Creating (really) high available services in K8s

Kubernetes changed the way companies deliver value to their customers. Changes can be rolled out in production in a matter of seconds, costs (both infrastructure and operations wise) are reduced and scalability is a consequence of the process. One of the main pillars of K8s is high availability: the possibility of running multiple copies of your service (a.k.a. pods) reduces the chances of outages and service degradation.

But is this accurate? Does K8s guarantee high availability out of the box?

Well, the answer is a vague yes and no, and I’ll explain why and how to make your services (really) high available.

But, before starting, let’s recap the definition of high availability:

High availability (HA) means creating systems that are available in the large majority of the time (99.999% of the time, or as close as possible to that). Still, in a case of failure, the system may suffer a short downtime, but for most cases, the system is resilient enough to handle failures seamlessly.

High availability in K8s

Kubernetes achieve high availability in both cluster and application architecture. By having multiple nodes composing a cluster, it provides high availability by scheduling pods in different nodes, removing the single point of failure, for example, in a case of a node crash. Also, the default deployment strategy (rolling update) replaces old instances of the service gradually, which reduces the chances of downtime during deployments. The same strategy is applied to rollbacks.

The caveats

Kubernetes is composed of many moving parts, and one of them is called kube-scheduler. It’s part of the K8s control plane and, as the name suggests, it’s responsible to schedule the pods in the nodes.

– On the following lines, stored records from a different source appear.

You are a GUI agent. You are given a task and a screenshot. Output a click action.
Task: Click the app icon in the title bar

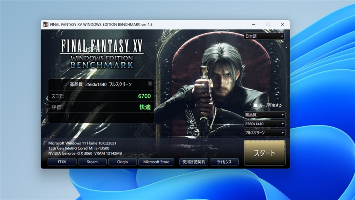46,25
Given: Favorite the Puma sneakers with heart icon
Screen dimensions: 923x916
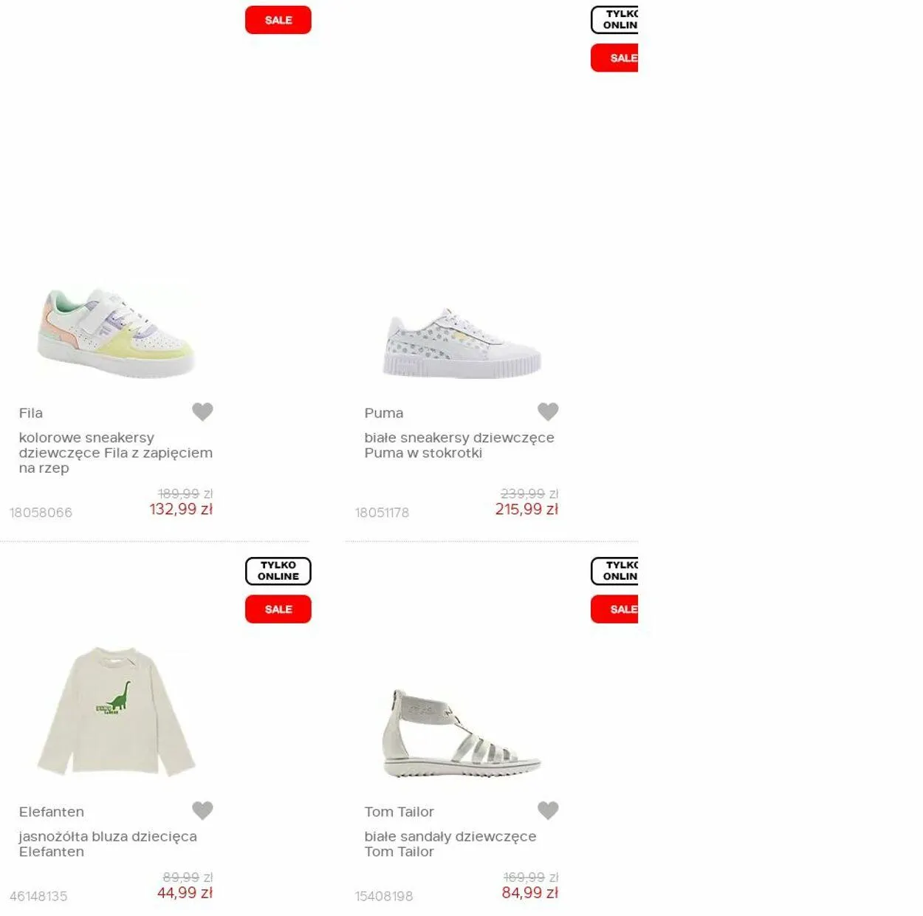Looking at the screenshot, I should point(548,411).
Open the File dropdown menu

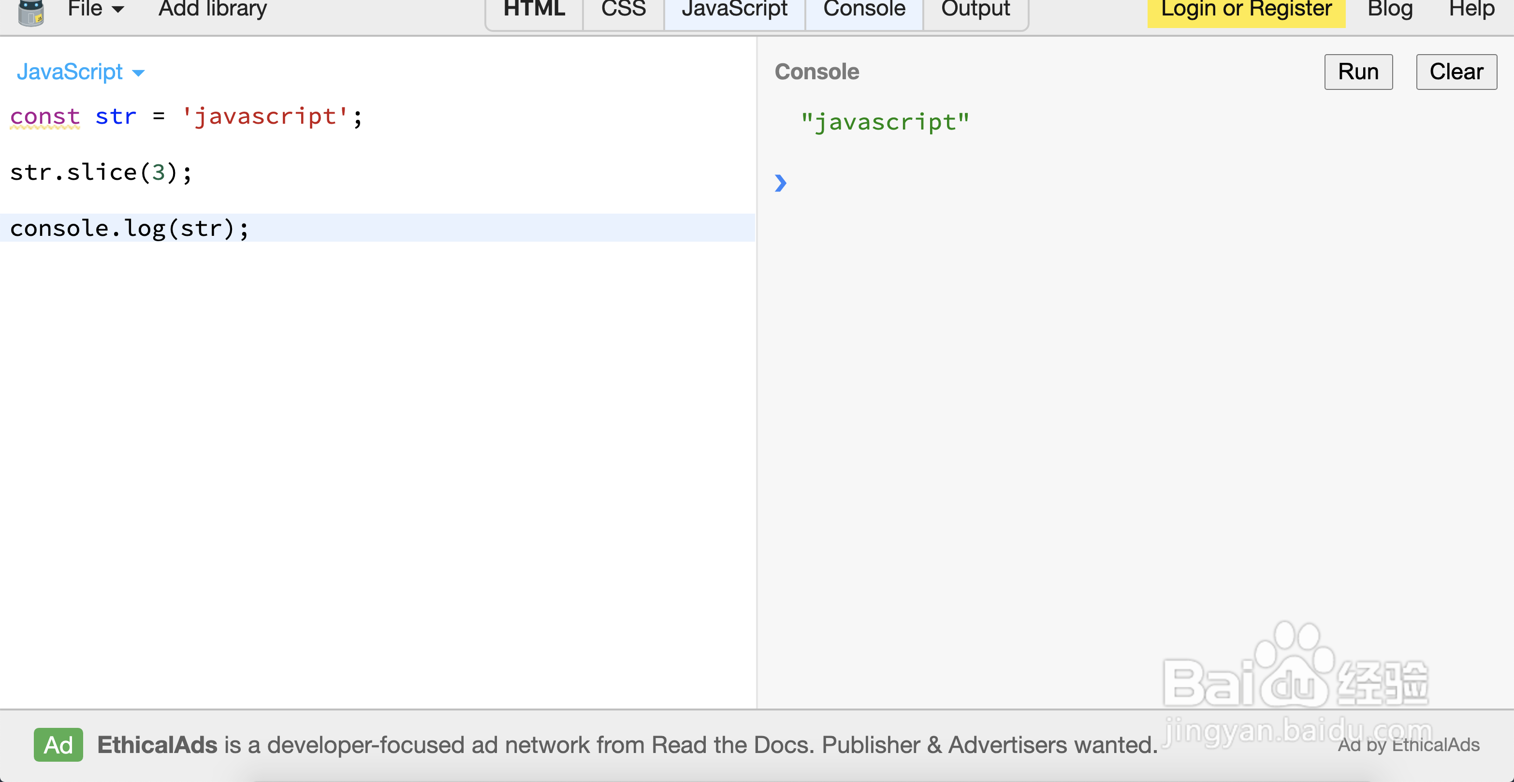[x=85, y=9]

But how does the scheduler make this decision?

Kube-scheduler uses many different metrics to calculate a score for each node. In the end, the node with the highest score is selected to host the pod. The metrics used to calculate the score goes from the number of resources already present in the node, resource balance among nodes, to the number of taints and tolerations, node affinity, etc. For a full list of the metrics used in the process, refer to the Kube-scheduler official documentation.

But the point is: depending on the current state of your cluster, the placement decision made by kube-scheduler might need to sacrifice some points in favor of others, and one of these sacrificed points might be availability.

Case 1: node crash

Let’s suppose the following scenario:

You have a K8s cluster composed of 4 nodes: 1 master + 3 workers.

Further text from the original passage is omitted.